José Patrício e a matemática da delicadeza

Matemática e sedução. A exposição de José Patrício na Caixa Cultural do Rio de Janeiro, que saiu de cartaz no último domingo, mostrou que estes não são universos tão díspares. Uma seleção de trabalhos especialíssima feita pelo curador Paulo Herkenhoff deixou clara a estrutura da obra do artista pernambucano, que há dez anos não fazia uma individual na cidade. Mais conhecido por suas “pinturas” com dominós, Patrício podia ser experimentado na Caixa num tempo de delicadeza, com a geralmente acanhada galeria do andar térreo transformada em um espaço quase musical.

Música é matemática… e muito mais. O mesmo acontece com Patrício. De longe, o trabalho que você vê lá em cima, numa panorâmica, dá a impressão de ser formado por áreas de cores, num pontilhismo abstrato, depois de Seurat… ou como um Pollock coagulado, com as caóticas áreas de cor mais estanques. De perto, os botões com seus formatos variados (à direita) empurram a visão para a ponta-cabeça, revelando a artesania, as imperfeições e um raciocínio menos linear e mais enviesado.

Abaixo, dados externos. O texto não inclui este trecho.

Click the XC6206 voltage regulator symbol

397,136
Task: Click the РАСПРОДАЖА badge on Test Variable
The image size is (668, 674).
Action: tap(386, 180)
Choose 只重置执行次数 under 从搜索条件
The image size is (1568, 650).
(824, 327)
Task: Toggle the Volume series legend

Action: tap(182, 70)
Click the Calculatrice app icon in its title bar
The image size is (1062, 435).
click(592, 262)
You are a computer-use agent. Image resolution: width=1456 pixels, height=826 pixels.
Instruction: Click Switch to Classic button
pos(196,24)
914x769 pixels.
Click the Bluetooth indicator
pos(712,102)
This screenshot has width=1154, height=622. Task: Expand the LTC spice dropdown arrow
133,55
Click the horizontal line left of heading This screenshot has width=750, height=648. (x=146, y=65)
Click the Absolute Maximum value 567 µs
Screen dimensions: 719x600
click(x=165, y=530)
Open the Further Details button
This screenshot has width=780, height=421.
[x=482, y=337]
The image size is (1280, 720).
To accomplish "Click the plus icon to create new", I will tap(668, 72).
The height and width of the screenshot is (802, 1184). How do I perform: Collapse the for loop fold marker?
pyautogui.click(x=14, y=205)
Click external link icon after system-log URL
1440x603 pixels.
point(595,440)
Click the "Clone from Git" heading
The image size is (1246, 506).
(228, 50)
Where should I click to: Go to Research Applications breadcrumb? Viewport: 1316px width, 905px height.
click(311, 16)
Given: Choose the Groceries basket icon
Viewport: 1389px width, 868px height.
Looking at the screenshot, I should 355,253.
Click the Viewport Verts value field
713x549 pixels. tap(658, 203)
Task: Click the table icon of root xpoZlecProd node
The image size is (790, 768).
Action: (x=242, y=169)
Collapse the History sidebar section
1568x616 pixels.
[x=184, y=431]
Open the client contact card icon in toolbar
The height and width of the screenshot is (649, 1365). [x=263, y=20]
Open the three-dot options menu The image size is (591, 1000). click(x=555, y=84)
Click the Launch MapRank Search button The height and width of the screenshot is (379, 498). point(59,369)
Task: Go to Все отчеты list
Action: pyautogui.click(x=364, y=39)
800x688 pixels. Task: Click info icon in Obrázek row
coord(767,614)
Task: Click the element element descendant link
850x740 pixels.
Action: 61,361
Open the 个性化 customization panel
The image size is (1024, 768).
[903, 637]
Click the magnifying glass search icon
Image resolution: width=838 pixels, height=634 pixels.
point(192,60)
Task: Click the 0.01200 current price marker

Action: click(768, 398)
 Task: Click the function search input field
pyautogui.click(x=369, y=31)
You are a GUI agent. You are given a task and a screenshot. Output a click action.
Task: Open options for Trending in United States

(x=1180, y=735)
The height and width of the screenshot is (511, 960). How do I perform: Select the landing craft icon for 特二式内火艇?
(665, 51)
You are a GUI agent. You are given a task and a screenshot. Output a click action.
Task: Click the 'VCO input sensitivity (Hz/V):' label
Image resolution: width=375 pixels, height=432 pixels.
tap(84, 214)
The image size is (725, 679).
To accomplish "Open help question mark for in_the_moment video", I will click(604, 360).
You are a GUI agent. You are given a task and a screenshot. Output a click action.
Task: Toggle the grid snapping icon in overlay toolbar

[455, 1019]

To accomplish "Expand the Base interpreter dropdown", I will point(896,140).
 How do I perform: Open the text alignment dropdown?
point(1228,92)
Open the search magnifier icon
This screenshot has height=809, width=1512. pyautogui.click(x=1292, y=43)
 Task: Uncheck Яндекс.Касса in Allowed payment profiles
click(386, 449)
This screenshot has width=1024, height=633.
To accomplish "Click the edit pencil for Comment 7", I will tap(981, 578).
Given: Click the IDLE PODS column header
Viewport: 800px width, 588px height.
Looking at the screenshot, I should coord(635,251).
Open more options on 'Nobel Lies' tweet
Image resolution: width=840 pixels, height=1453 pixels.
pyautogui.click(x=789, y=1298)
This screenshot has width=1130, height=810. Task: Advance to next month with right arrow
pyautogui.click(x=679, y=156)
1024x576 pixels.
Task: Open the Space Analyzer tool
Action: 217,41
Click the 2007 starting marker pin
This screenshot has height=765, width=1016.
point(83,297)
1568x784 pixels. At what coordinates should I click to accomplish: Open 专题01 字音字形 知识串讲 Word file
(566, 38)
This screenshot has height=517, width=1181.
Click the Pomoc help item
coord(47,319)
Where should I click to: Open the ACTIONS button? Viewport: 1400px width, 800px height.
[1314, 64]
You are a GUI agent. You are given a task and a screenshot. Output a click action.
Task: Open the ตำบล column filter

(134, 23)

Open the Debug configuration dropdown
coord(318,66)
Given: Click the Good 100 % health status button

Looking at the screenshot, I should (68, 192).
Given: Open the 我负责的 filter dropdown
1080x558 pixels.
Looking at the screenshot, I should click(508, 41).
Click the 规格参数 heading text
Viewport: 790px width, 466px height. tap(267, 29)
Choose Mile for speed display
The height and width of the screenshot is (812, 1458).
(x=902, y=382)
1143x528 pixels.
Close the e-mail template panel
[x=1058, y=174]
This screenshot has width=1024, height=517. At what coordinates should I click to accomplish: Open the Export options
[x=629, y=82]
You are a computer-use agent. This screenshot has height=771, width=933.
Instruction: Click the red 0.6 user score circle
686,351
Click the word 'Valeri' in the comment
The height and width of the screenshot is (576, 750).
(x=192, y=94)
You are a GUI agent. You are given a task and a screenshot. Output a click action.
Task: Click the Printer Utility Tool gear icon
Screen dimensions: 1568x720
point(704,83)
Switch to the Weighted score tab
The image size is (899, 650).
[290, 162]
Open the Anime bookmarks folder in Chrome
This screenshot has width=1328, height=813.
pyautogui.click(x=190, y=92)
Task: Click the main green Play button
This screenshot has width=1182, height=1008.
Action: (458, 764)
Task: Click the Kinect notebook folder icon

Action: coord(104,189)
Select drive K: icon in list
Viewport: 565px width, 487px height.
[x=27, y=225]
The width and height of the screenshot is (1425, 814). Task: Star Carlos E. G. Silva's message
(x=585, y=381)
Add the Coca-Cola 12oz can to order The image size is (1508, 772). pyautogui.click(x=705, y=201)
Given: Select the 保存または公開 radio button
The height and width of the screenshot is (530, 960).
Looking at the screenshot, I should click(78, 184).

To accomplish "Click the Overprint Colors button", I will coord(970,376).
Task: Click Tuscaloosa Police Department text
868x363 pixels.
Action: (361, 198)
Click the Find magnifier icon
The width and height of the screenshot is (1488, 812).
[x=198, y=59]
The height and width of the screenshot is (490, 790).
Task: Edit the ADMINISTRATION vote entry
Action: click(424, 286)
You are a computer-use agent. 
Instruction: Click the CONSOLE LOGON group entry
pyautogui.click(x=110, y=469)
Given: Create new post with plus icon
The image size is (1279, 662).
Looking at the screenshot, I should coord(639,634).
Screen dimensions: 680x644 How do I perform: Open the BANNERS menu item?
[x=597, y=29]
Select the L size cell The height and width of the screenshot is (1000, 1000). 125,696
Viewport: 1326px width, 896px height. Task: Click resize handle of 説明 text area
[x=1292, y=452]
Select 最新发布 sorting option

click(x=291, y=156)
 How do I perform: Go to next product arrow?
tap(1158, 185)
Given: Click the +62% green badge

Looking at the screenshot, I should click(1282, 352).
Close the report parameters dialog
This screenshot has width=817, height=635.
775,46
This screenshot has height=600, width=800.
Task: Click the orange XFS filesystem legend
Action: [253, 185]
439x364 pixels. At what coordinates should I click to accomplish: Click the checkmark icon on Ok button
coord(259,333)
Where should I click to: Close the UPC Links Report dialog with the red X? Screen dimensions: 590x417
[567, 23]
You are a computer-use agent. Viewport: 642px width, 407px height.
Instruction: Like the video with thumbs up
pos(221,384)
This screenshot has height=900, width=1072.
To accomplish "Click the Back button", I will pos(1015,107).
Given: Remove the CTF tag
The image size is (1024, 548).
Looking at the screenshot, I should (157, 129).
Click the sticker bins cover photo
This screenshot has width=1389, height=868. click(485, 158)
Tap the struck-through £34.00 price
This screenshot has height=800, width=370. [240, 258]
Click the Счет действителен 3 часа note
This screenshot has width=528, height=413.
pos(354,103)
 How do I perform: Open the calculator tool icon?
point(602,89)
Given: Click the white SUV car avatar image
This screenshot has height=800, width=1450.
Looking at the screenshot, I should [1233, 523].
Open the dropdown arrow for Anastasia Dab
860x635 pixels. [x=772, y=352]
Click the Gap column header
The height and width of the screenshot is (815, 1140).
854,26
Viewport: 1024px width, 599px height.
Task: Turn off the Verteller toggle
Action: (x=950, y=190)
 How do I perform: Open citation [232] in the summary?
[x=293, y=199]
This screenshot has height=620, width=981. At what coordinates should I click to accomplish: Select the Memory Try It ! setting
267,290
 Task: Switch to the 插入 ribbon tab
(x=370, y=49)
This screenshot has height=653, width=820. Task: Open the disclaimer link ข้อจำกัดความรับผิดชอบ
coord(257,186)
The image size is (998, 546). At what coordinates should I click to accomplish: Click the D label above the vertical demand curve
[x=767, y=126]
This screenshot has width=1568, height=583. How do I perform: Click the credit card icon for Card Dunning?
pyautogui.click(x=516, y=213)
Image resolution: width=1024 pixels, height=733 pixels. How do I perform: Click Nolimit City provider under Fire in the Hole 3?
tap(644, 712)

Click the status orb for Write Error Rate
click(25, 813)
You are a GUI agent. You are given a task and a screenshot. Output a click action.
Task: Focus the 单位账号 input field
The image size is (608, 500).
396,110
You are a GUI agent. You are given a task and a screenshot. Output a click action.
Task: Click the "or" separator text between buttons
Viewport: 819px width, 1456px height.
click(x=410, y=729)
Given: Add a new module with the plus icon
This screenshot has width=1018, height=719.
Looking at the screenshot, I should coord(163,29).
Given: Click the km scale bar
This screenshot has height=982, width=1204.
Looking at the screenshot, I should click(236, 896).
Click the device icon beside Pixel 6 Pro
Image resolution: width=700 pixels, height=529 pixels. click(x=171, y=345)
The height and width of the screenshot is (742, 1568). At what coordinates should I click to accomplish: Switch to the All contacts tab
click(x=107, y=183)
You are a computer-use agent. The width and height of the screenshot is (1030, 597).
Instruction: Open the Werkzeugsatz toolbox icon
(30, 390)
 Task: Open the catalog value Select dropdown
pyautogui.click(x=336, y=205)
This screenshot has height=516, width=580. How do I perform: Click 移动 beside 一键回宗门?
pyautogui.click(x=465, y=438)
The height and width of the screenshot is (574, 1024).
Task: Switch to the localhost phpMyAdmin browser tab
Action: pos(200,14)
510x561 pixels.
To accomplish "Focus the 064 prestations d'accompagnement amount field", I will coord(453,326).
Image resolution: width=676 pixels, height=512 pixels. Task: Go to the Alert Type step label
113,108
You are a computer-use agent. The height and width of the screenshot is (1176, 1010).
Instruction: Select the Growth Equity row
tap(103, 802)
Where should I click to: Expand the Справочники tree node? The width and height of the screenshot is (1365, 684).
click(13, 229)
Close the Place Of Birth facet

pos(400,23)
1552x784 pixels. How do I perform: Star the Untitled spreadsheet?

Matemática, como disse desde o princípio, mas naquilo que ela revela de mais sublime e surpreendente.

Além desta superfície multicolorida, havia na Caixa duas “telas” feitas com botões de diferentes tipos, mas de uma só cor: uma vermelha, voluptuosa em seus pequenos volumes, e outra num azul-turquesa de Matisse… ou vindo da luminária posta na porta de entrada de um armarinho de miudezas da Saara. O turquesa, diz a tradição, espanta os maus espíritos.

Dois trabalhos feitos com pregos traziam à tona a espinha dorsal do raciocínio do artista. Ele também apareceu com potência máxima nas  duas paredes com “pinturas” feitas de dominó, tanto com peças inteiras quanto com estes volumes “descascados”, desprovidos de suas áreas pretas, apenas com o corpo dos números representados.

Digo “corpo”  porque, num dominó, o que vemos não é a representação da álgebra, alusiva, mas os números eles-mesmos, como pontos passíveis de contagem. Dominó é matemática visual,  assim como o ábaco, tabuleiro que podia estar no balcão daquele mesmo armarinho da Saara calculando preços e trocos no barulho – música, tato, Patrício! – de suas contas.

Com “corpo” e visualidade, as séries matemáticas que o artista dispõe sobre a superfície plana ganham um imenso poder sedutor. A vertigem de pontos brancos e bailarinos é como um labirinto: vem o desejo de entrar, se perder e ficar ziguezagueando por lá, contando e cantando.